As per reports, since 2018, numerous organisations of women have organised the Aurat Azadi March and the Aurat March. Aurat Azadi March is organised by a socialist feminist group, whilst Aurat March is organised by a liberal feminist group. The same year, a group of individual women known as the “Hum Aurtein" collective in Karachi and Lahore launched the Aurat March.
While a lot of rhetoric revolves around the march in Pakistan, the Aurat March is carried out by millions of women who having risen to middle-class status since the 1990s, reject the notion that modernization in Pakistan must be in lockstep with the West. “Instead, these women embrace “Islamic feminism" and want to be a part of the global Muslim community, drawing inspiration from nations such as Turkey. They promote for women’s rights within an Islamic context, encouraging women to interpret the Quran and highlight the religion’s teachings on equality,".
‘Mera Jism Meri Marzi’ vs Haya March
“Slogans like ‘Mera jism meri marzi,’ ‘Apna khana khud garam ker lo,’ ‘I am divorced and happy’ express defiance against these societal norms, according to a report by The News.
The Aurat March rallies have courted controversy because of banners and placards waved by participants that raise subjects such as divorce, sexual harassment and menstruation.
Organisers and participants have been accused of promoting Western, liberal values and disrespecting religious and cultural sensitivities.
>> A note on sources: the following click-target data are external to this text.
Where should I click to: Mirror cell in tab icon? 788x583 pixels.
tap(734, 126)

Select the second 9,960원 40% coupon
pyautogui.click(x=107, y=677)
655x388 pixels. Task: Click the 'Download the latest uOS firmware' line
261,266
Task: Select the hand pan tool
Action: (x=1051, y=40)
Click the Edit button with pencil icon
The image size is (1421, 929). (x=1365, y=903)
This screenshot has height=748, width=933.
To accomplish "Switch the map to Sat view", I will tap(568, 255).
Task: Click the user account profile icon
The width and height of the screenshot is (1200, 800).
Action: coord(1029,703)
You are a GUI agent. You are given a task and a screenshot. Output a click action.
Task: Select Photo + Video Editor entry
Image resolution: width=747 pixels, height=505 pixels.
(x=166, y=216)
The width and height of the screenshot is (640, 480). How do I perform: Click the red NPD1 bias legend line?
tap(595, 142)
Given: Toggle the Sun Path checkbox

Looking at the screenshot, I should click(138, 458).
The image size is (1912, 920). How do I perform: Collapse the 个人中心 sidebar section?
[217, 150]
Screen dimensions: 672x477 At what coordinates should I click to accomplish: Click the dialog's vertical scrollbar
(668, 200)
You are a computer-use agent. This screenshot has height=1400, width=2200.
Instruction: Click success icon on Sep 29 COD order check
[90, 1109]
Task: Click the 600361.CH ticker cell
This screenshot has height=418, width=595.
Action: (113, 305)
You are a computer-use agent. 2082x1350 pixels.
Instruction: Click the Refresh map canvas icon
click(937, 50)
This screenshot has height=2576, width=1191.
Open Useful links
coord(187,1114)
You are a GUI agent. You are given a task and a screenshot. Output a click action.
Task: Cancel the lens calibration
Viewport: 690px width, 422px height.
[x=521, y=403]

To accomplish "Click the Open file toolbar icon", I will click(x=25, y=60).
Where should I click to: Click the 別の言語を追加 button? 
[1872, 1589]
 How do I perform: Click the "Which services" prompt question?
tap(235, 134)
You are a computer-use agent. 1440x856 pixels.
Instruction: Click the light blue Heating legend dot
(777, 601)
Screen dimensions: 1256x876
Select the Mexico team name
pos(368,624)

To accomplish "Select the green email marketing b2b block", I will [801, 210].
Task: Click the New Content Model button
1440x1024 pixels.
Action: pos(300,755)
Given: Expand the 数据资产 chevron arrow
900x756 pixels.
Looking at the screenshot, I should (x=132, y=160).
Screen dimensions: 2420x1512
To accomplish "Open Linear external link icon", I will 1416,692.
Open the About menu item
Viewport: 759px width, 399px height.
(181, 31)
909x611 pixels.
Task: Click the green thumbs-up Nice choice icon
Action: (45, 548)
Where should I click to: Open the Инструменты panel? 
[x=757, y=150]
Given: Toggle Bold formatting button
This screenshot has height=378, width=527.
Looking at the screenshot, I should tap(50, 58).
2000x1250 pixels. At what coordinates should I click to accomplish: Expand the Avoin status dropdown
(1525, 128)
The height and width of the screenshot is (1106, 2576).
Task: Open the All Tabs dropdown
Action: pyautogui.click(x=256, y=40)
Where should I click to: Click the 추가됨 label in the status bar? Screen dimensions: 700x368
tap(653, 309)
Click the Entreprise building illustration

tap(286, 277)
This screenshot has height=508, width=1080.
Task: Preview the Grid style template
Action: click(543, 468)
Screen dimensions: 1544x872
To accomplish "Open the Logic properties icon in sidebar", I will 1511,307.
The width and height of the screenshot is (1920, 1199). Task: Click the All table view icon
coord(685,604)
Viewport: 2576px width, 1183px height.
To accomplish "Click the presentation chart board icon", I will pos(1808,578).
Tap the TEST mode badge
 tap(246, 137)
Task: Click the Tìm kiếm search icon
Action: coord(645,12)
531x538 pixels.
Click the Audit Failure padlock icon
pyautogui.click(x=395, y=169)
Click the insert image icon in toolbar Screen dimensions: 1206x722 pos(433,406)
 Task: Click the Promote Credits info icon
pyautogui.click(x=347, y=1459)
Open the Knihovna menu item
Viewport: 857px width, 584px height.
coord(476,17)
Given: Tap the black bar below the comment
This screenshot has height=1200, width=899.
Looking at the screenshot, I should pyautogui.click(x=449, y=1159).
Much of Pakistani society operates under a strict code of “honour", systemising the oppression of women in matters such as the right to choose who to marry, reproductive rights and even the right to an education.
Hundreds of women are killed by men in Pakistan each year over “honour".
Counter-protests dubbed “Haya (modesty)" marches are commonly staged by religious groups to call for the preservation of Islamic values.
Lahore authorities have allowed this year’s Haya March to be held despite the ban on the Aurat March.
What Do Aurat March Organisers Say?
Authorities in the capital Islamabad, citing security concerns, have relegated the Aurat March to a city park where a woman was gang raped in February.
“We are a feminist movement, we will not be in parks but rather on the streets," a statement by march organisers there said.
In 2020, groups of hardline Islamist men turned up in vans and hurled stones at women participating in the Aurat March.
Women have long fought for basic rights in Pakistan, where activists say men commit “pervasive and intractable" violence against them.
“It’s a violation of our rights. This raises questions about the state’s ability to manage the right to freedom of assembly for both groups," Hiba Akbar, an organiser for Aurat (women’s) March Lahore, told AFP.